**Data provided**
######

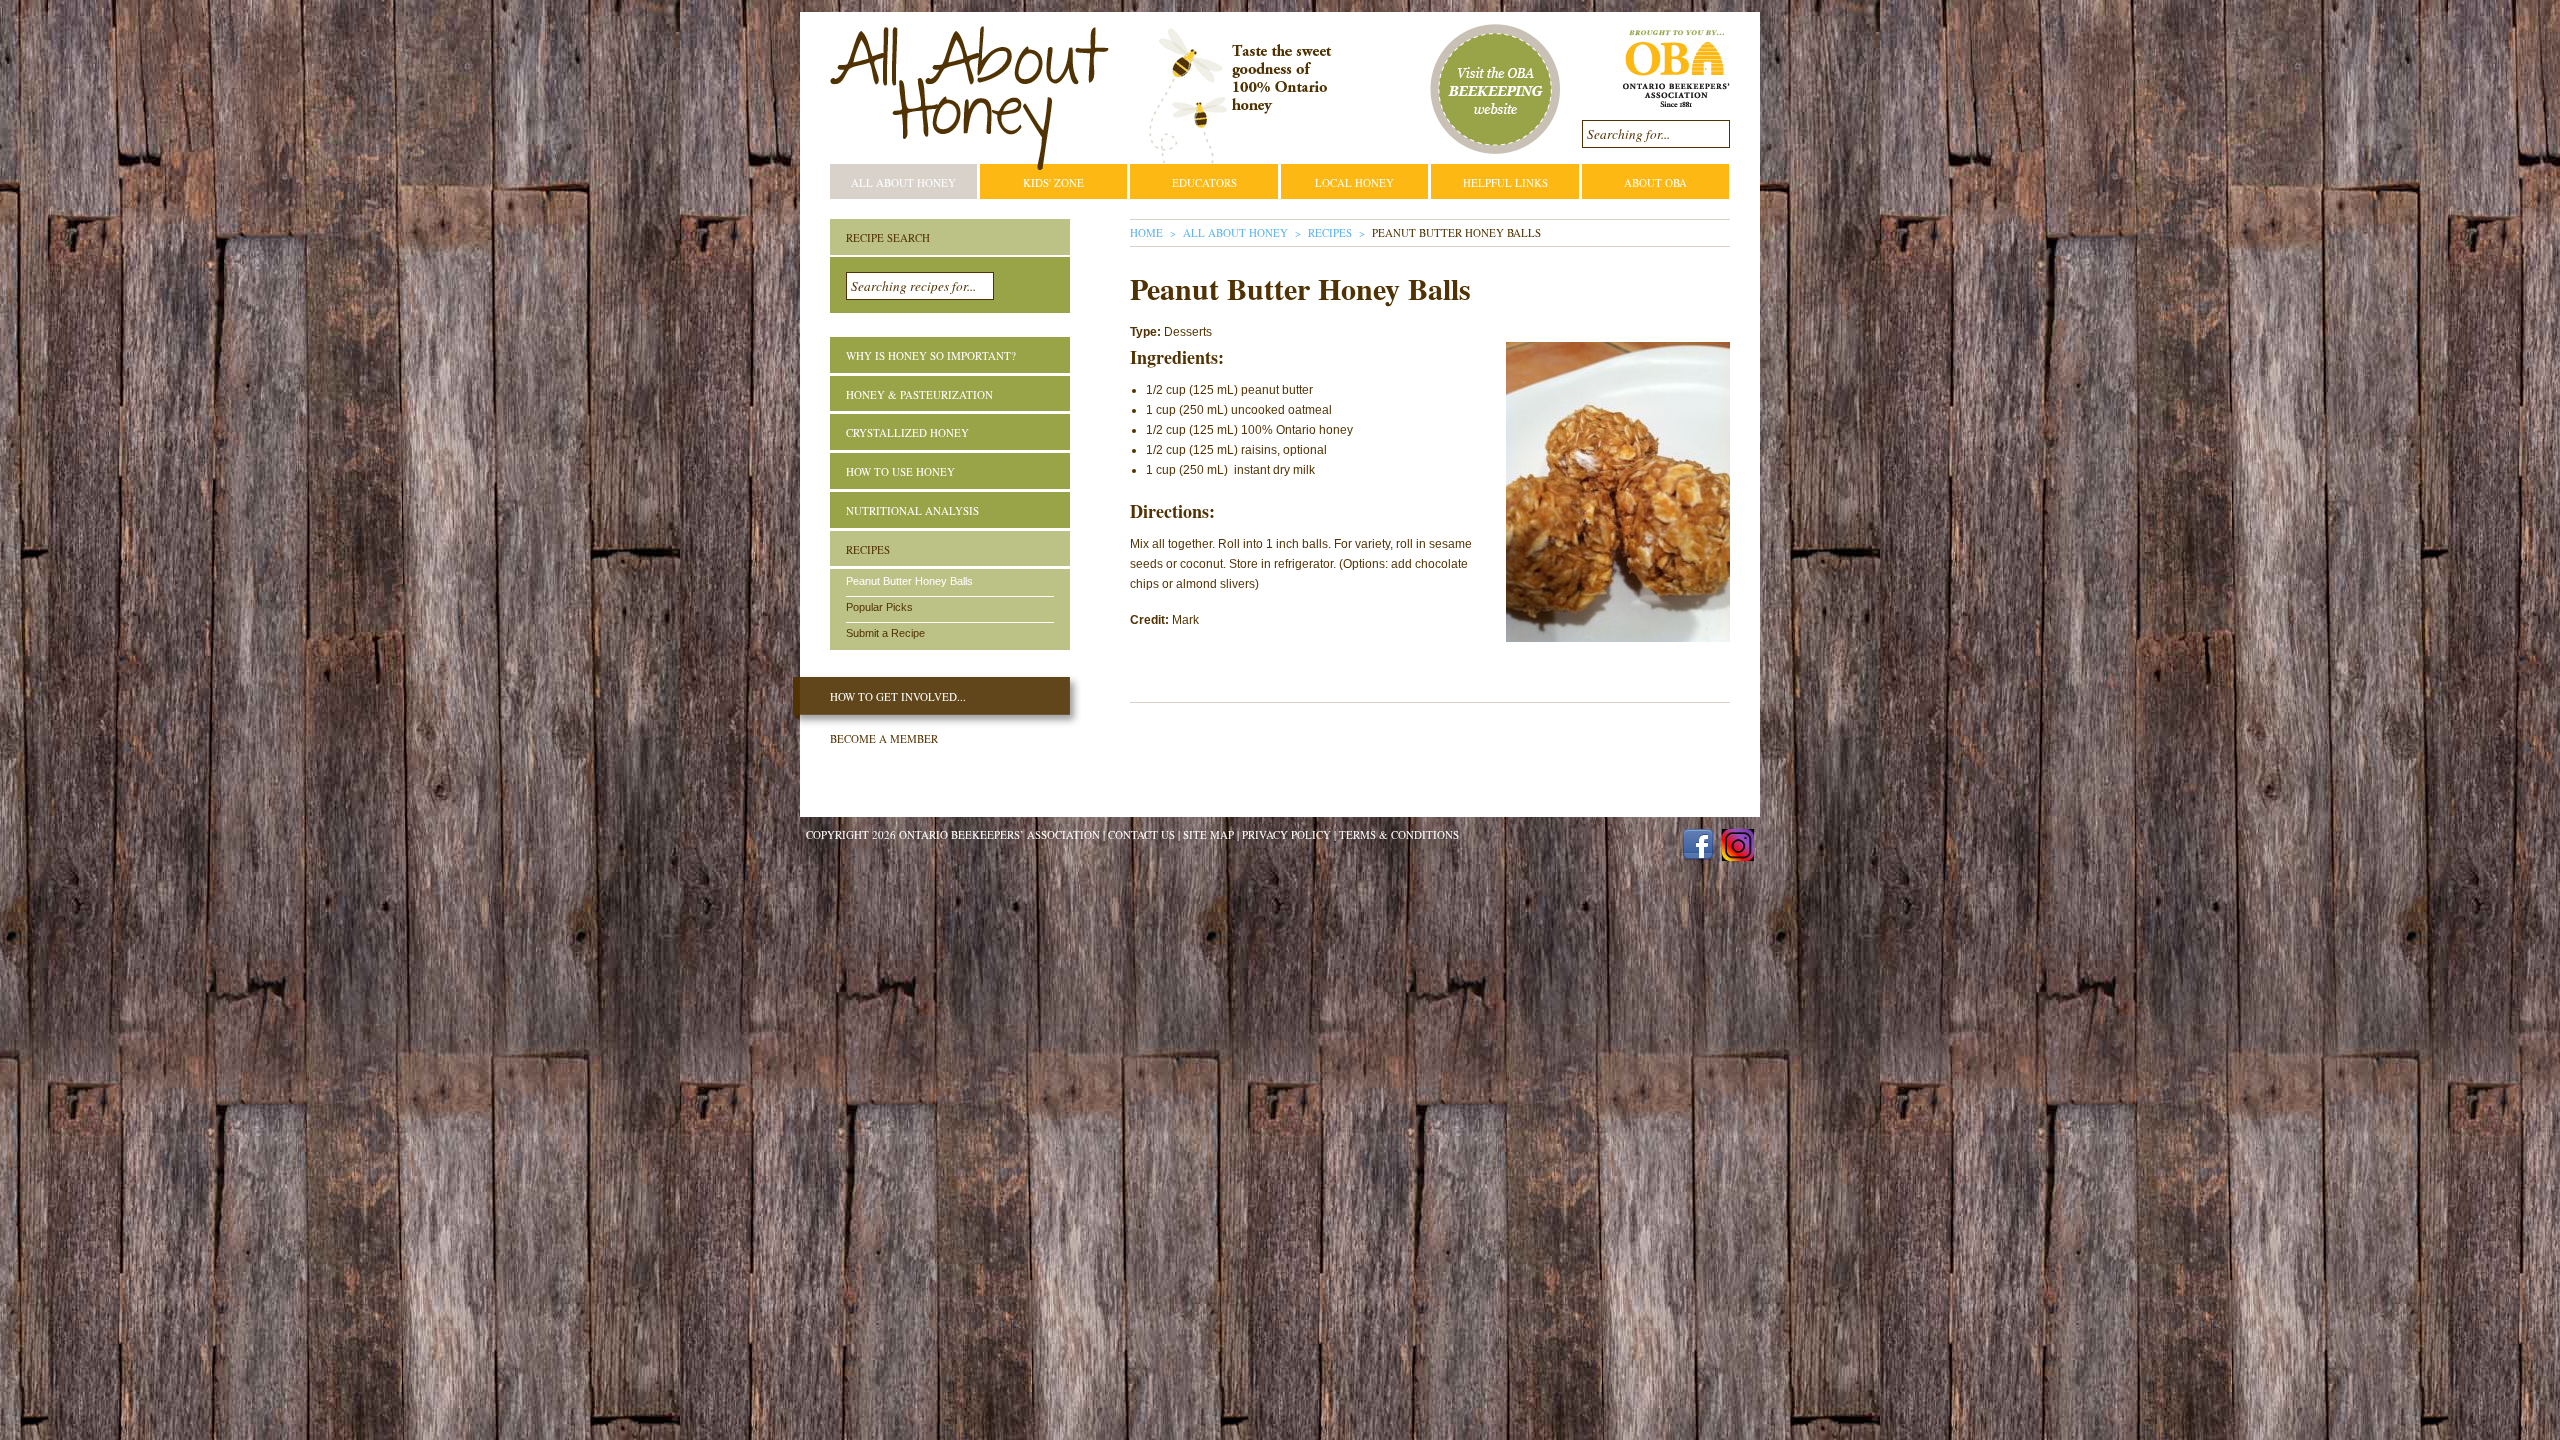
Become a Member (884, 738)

######

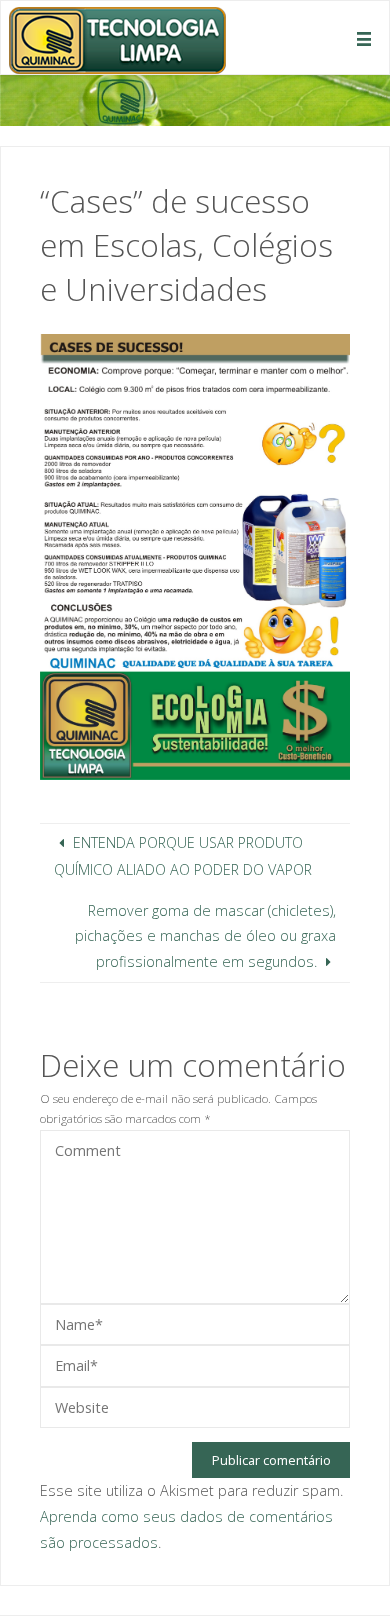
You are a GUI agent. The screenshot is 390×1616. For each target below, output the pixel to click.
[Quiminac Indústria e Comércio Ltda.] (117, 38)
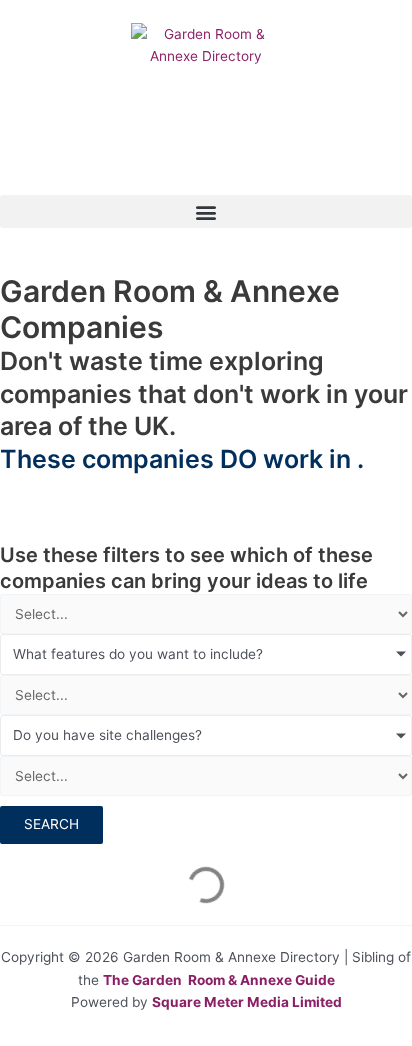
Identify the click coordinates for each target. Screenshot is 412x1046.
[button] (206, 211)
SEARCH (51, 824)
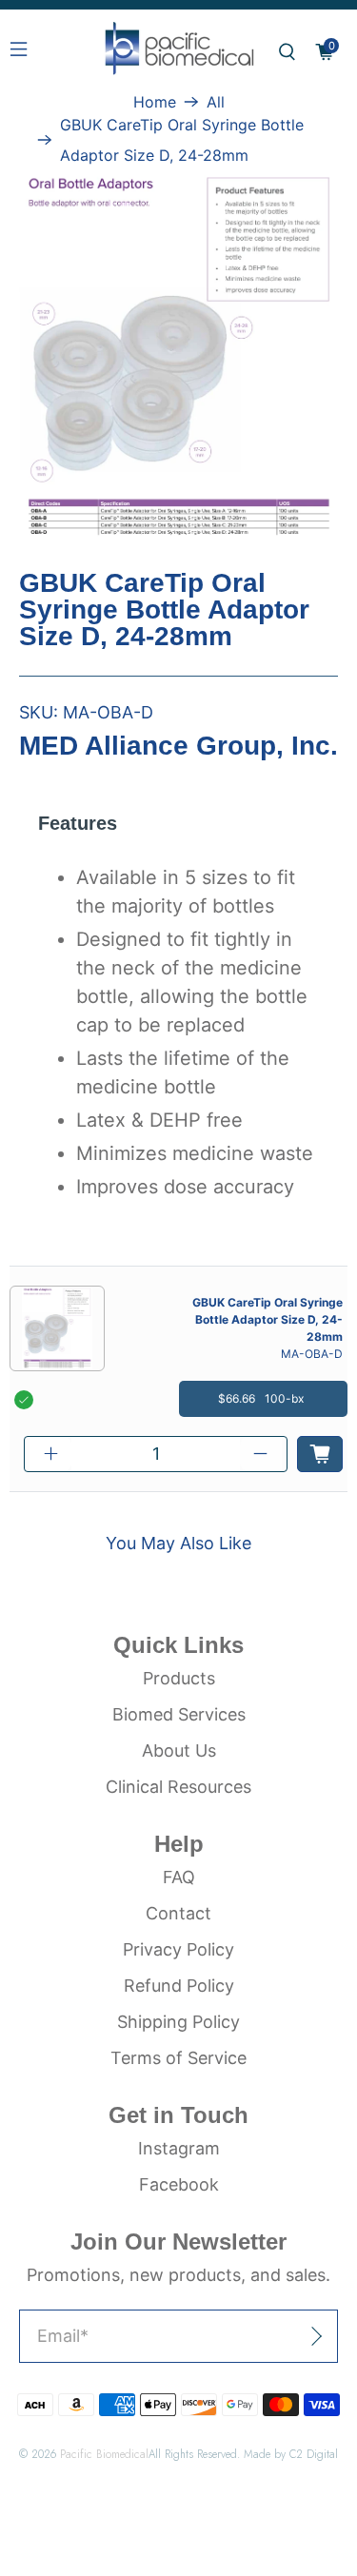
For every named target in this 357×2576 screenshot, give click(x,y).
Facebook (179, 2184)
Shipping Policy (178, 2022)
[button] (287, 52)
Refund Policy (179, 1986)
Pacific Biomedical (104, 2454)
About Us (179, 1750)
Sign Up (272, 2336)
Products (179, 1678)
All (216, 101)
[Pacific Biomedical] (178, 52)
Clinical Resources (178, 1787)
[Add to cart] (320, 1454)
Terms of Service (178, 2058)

######

**Exercise description**
State how many lines of the data above contain the string "Biomedical", leaving out everything but the number.

**Task output**
2